About this exercise
Only an exact reprint of all the data is acceptable.

[Data supplied Boundary: Start]

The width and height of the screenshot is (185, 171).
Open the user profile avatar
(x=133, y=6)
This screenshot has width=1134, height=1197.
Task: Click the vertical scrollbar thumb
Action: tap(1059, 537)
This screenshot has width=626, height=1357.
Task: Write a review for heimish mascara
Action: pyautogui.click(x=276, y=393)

[Data supplied Boundary: End]

Written solution
The width and height of the screenshot is (185, 171).
Open the user profile avatar
(x=133, y=6)
This screenshot has width=1134, height=1197.
Task: Click the vertical scrollbar thumb
Action: tap(1059, 537)
This screenshot has width=626, height=1357.
Task: Write a review for heimish mascara
Action: pyautogui.click(x=276, y=393)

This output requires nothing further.